Several studies have investigated the landscape of plasma proteins in MIS-C to gain insight into its pathogenesis and identify biomarkers that are distinctive for MIS-C4,5,6. Most were structured toward discovering candidate proteins rather than assessing their ability to discriminate MIS-C from comparator diseases. In the present study, we integrated data-independent acquisition mass spectrometry (DIA-MS)7 and artificial intelligence to develop an analytical framework for biomarker selection and validation. We used mass spectrometry to identify proteins; support vector machine (SVM)8, a machine learning approach, to identify proteins distinguishing subjects as having MIS-C or an identified alternative disease; and receiver operating characteristics (ROC) curves to assess the resulting model’s discrimination accuracy. Our work has also resulted in an open-access SVM-based analytical tool and a robust dataset that enables the validation of protein biomarker signatures for MIS-C.
Materials and methods
Study participants
We enrolled participants ≤ 21 years old (Table 1) and collected blood samples at nine sites from four states (CT, NJ, NY, OH). Children and youth with MIS-C were classified in accordance with the 2020 U.S. Centers for Disease Control criteria, which include a recent history of SARS-CoV-2 infection, signs of inflammation and involvement of at least two organ systems, and no alternative plausible diagnosis3. Pneumonia was defined by the presence of an infiltrative process in the lung parenchyma on chest radiography secondary to infection (viral or bacterial), without evidence of concurrent SARS-CoV-2 infection. Diagnosis of Kawasaki disease (KD) was based on established criteria9. All pneumonia and KD participants tested negative for SARS-CoV-2 at enrollment. For all disease conditions, blood for proteomics analysis was collected during hospitalization. Controls in our study were subjects with a history of mild or asymptomatic SARS-CoV-2 infection who were defined as having a positive SARS-CoV-2 test and presenting in the outpatient setting with no symptoms or symptoms not requiring inpatient care before sample collection.
Sample preparation for mass spectrometry
Plasma (10 µg per sample) was diluted in 50 mM HEPES, 50 mM EDTA, and 2% SDS. It was reduced with 5 mM DTT for 30 min at 60 °C and alkylated with 20 mM iodoacetamide for 1 h at room temperature and in the dark. The sample was then subjected to SP3 beads digestion with trypsin (sequencing grade, Thermo Fisher Scientific) in 100 mM ammonium bicarbonate, 2 mM CaCl2, and incubated at 37 °C overnight, as described10. Peptides were acidified with formic acid, and 10.0% of each sample was analyzed by liquid chromatography–tandem mass spectrometry (LC–MS/MS).

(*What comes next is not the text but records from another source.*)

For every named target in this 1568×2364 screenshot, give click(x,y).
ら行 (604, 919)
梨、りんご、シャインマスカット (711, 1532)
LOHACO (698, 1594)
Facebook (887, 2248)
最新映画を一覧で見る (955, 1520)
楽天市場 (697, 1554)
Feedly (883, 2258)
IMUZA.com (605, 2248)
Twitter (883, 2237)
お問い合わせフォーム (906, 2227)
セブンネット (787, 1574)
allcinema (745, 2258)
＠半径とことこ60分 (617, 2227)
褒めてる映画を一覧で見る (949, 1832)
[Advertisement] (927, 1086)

Liquid chromatography–tandem mass spectrometry
Samples were analyzed by data-independent acquisition mass spectrometry (DIA-MS)7 using a Dionex Ultimate 3000 RLSCnano System (Thermo Fisher Scientific) interfaced with an Orbitrap Eclipse Tribrid mass spectrometer (Thermo Fisher Scientific). Briefly, samples were loaded onto a fused silica trap column, Acclaim PepMap 100, 75 µm × 2 cm (Thermo Fisher Scientific). After washing with 0.1% trifluoroacetic acid, the trap column was brought in-line with an analytical column (Nanoease MZ peptide BEH C18, 130 A, 1.7 µm, 75 µm × 250 mm, Waters) for LC–MS/MS. Peptides were fractionated at 300 nL/min using a segmented linear gradient 4–15% A + B in 30 min (where A: 0.16% formic acid, 80% acetonitrile, and B: 0.2% formic acid), 15–25% A in 40 min, 25–50% A in 44 min, and 50–90% A in 11 min. Solution A was then returned to 4% for 5 min for the subsequent run. Samples of different groups were loaded in alternating fashion. Pooled samples were digested alongside the individual samples and loaded first 3 times to condition the column and run every 10 samples. MS scan range was set at 400–1200, resolution 12,000 with AGC set at 3E6 and ion time set as auto. An 8 m/z window was set to sequentially isolate and fragment the ions in the C-trap with a relative collision energy of 30. The MS/MS data were recorded with a resolution of 30,000.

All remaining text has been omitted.